As a practice, a large portion of your day is spent managing and mitigating risks. Whether these risks are anticipated or unexpected, they inevitably open your practice up to the potential of medical malpractice claims. These claims may include allegations regarding documentation, informed consent, diagnosis, privacy, confidentiality, and patient care.
It's often said the best risk management plan for physicians is evidence of good medical care. Let's walk through the most effective and efficient ways to create and maintain this evidence in common scenarios for physicians who own ambulatory care practices. We'll take a closer look at the current state of medical malpractice, three significant areas of risks, and effective ways to mitigate those risks.

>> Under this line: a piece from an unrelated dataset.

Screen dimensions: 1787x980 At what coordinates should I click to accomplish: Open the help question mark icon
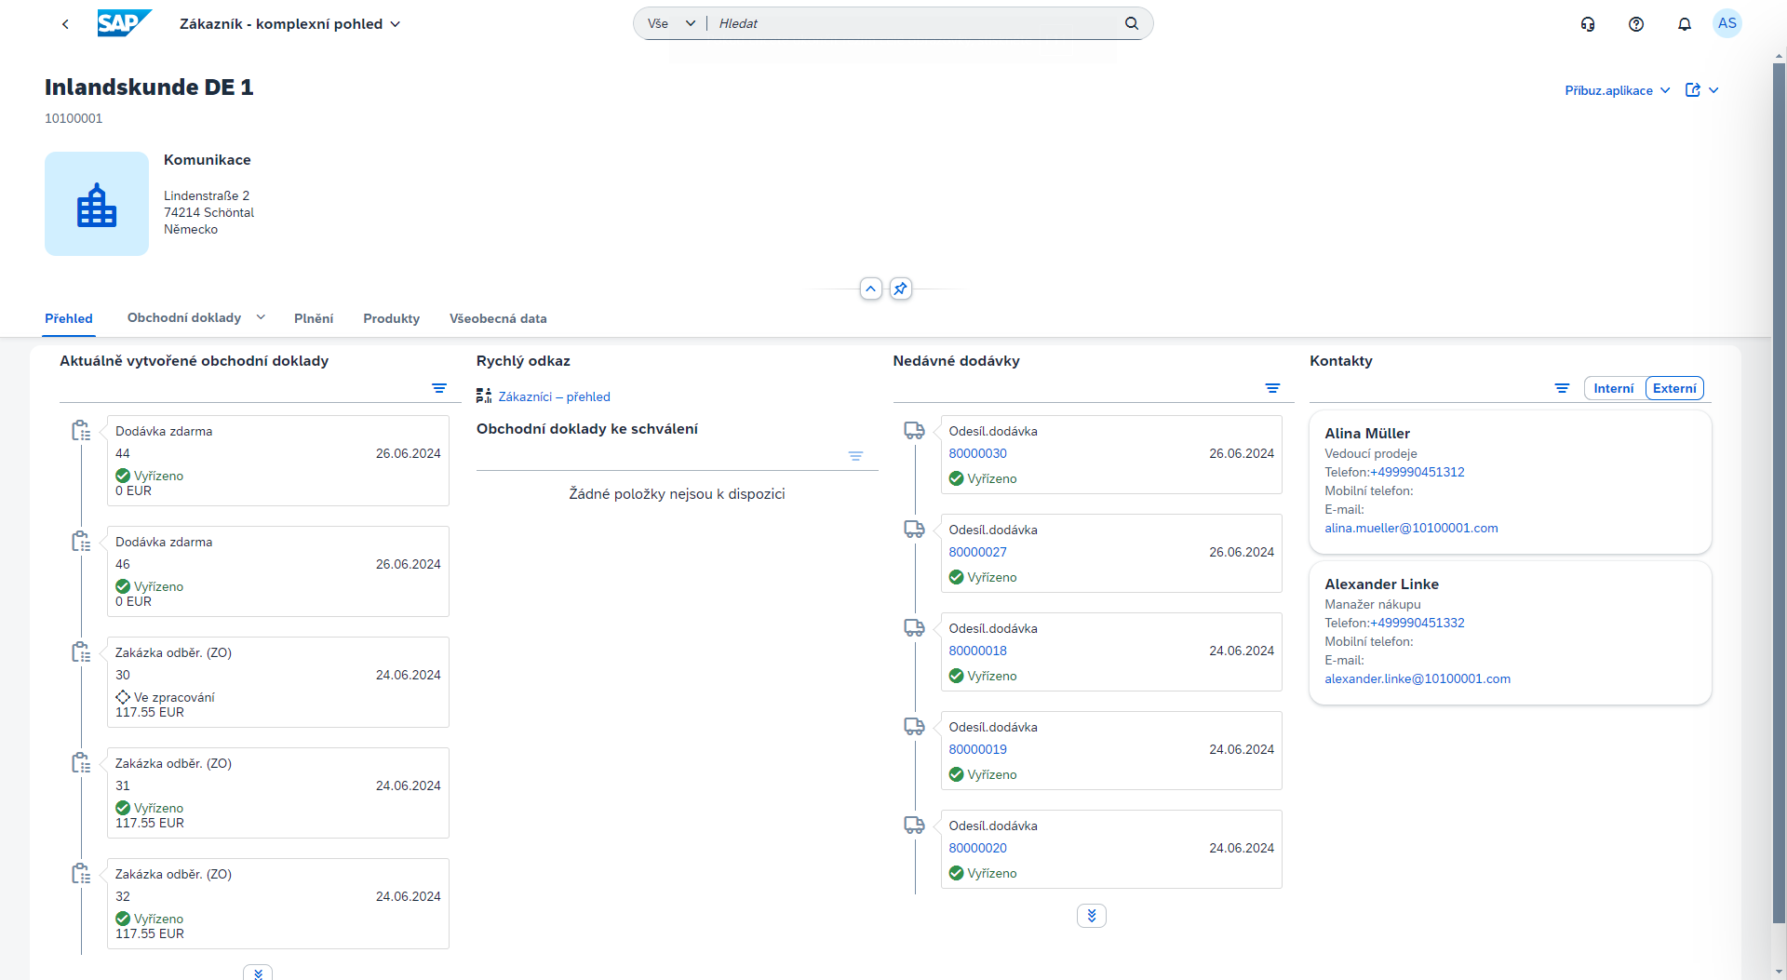(1636, 24)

Medical malpractice: Insights and current trends

In 2016, a John Hopkins
study made waves with its
estimation that, in the United
States, 250,000 deaths per
year are caused by medical
errors. Here are some facts:
There are many different types of medical malpractice claims. We often think of medical malpractice claims as "surgery gone wrong." However, the most common medical malpractice claims will hit home with physicians in an ambulatory care setting: failure to diagnose, delaying a diagnosis, and misdiagnosis. Recent studies indicate 52% of these claims relate to lab testing errors, including ordering the wrong test. Another 33% of claims relate to physicians failing to evaluate patients and their family health history. For family and internal medicine physicians, breast cancer, appendicitis, lung cancer, colon cancer, and myocardial infarction present the highest risk for malpractice lawsuits.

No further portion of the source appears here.